QUOTED PASSAGE -
Content starts

He was allegedly caught accepting S$911,263 in cash. -AFP

Thu, Mar 13, 2008
AFP

JAKARTA, INDONESIA - THE Indonesian Attorney General's Office is conducting an internal corruption probe after the arrest of one of its top prosecutors allegedly caught accepting 660,000 dollars (S$911,263) in cash, an official said on Thursday.

'This is an internal probe that was started on Monday. So far we have questioned about 20 officials and staff members and on Thursday we will question three or four more,' M.S. Rahardjo, deputy head for supervision at the Attorney General's Office, told reporters.

The probe stems from the arrest early this month of prosecutor Urip Tri Gunawan near the home of Syamsul Nursalim, the banker who was the target of a case - headed by Gunawan - over missing billions in bank bailouts in the late 1990s.

Mr Gunawan was arrested while trying to leave Mr Nursalim's home in a car and was found with 660,000 dollars.

A close female associate of Mr Nursalim, who is believed to have handed Mr Gunawan the cash, was also arrested.

Content ends

EXCERPTED DATA -
Content starts

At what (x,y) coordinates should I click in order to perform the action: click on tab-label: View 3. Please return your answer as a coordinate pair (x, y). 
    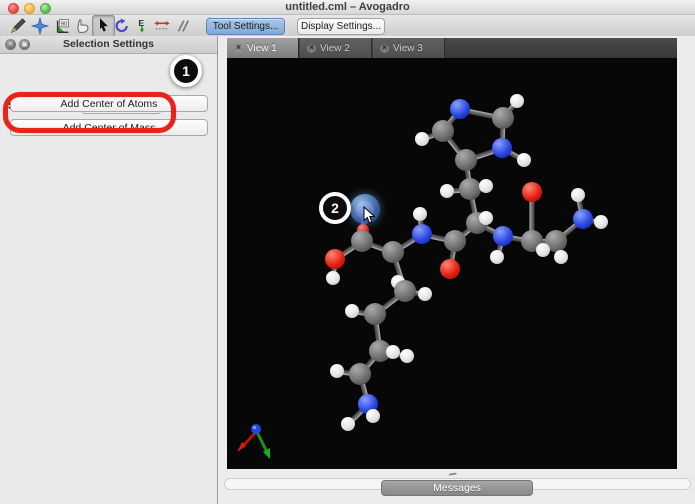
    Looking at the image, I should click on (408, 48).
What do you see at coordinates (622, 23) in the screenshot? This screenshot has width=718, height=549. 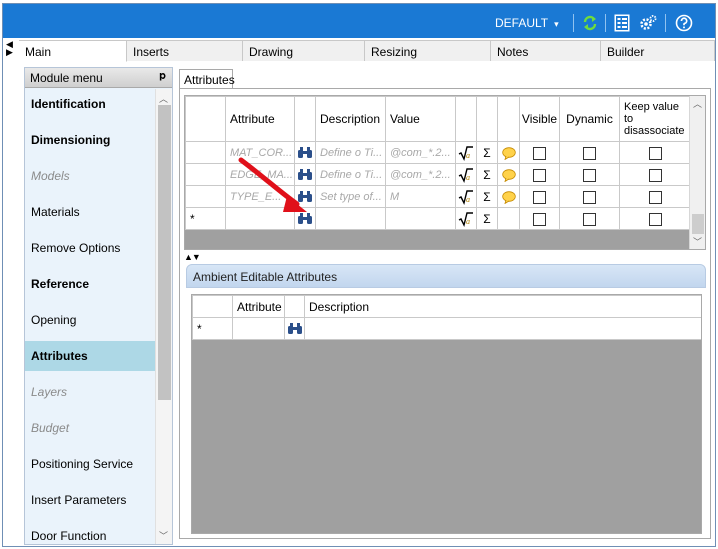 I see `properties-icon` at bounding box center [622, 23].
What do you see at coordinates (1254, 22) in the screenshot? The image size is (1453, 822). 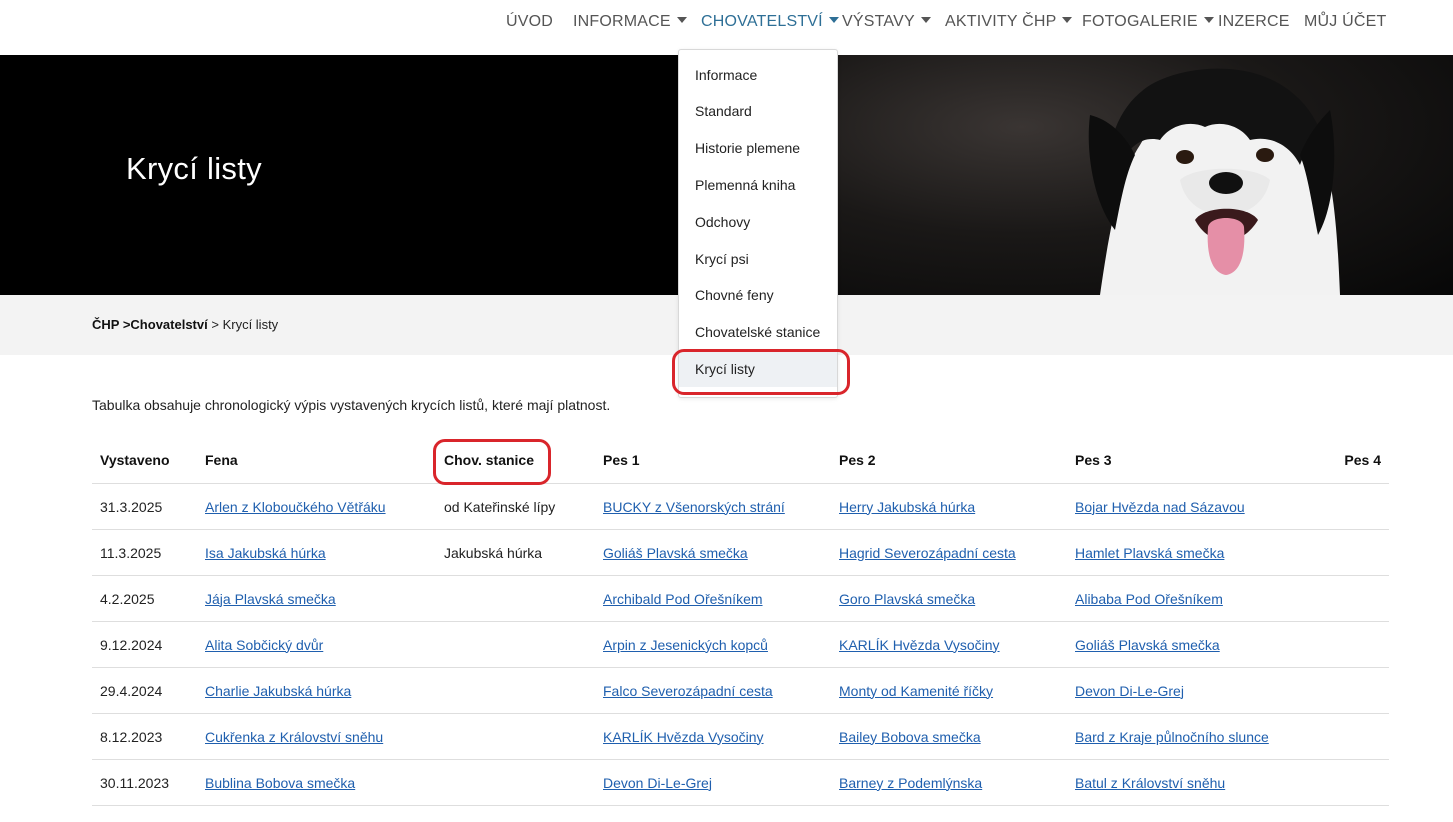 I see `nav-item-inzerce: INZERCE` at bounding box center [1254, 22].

Content ends
Content starts

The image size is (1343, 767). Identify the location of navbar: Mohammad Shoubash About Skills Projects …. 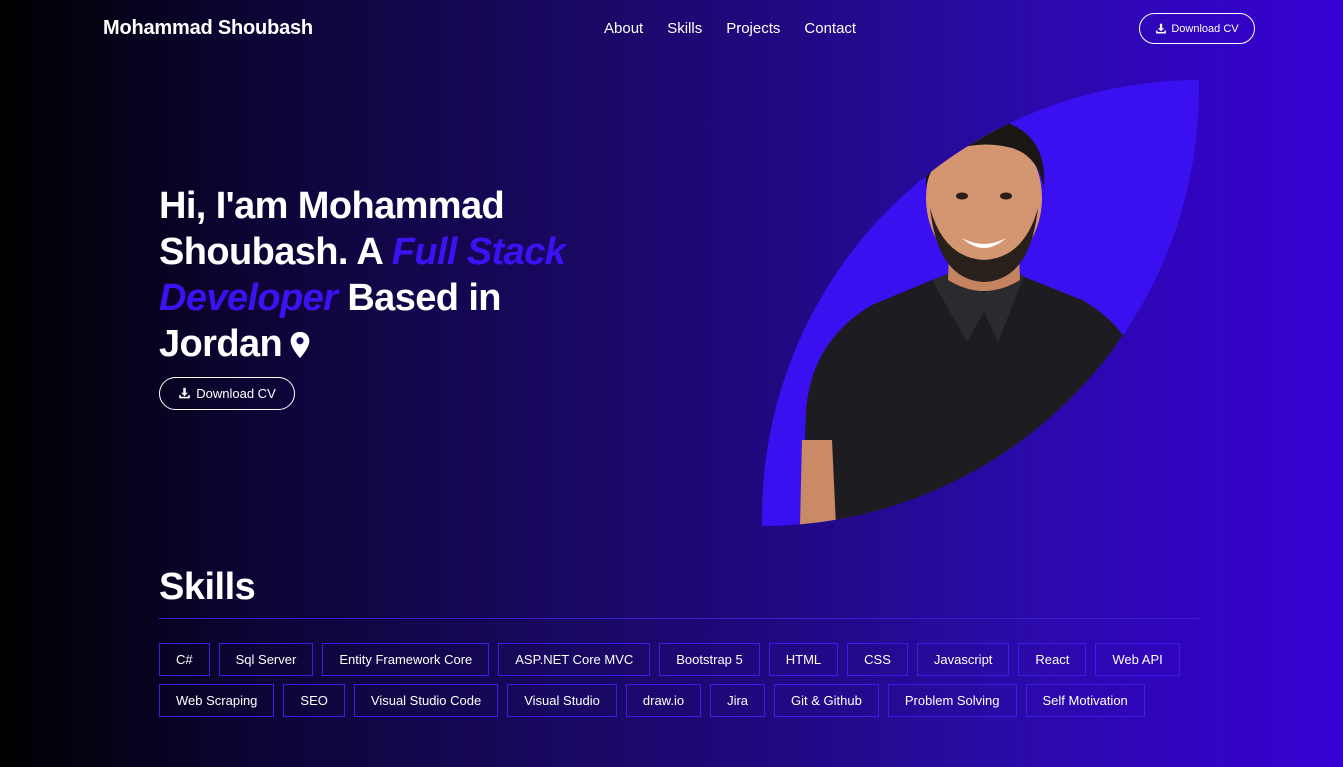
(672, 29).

Content ends

EXERCISE INSTRUCTIONS -
(1) Answer these questions about the article on the Indonesian corruption probe:
(a) On what day was the internal probe started?
(b) About how many officials and staff members had been questioned so far?
(c) Near whose home was Urip Tri Gunawan arrested?
(2) Echo the lines of the entries, starting with the line that contains "At what (x,y)" and going on through the line that contains "Looking at the". Leave the pictures out.
The two blocks of entries were taken from different sources.

RESULTS -
(1)
(a) Monday
(b) About 20
(c) Syamsul Nursalim's

(2)
At what (x,y) coordinates should I click in order to perform the action: click on tab-label: View 3. Please return your answer as a coordinate pair (x, y). 
    Looking at the image, I should click on (408, 48).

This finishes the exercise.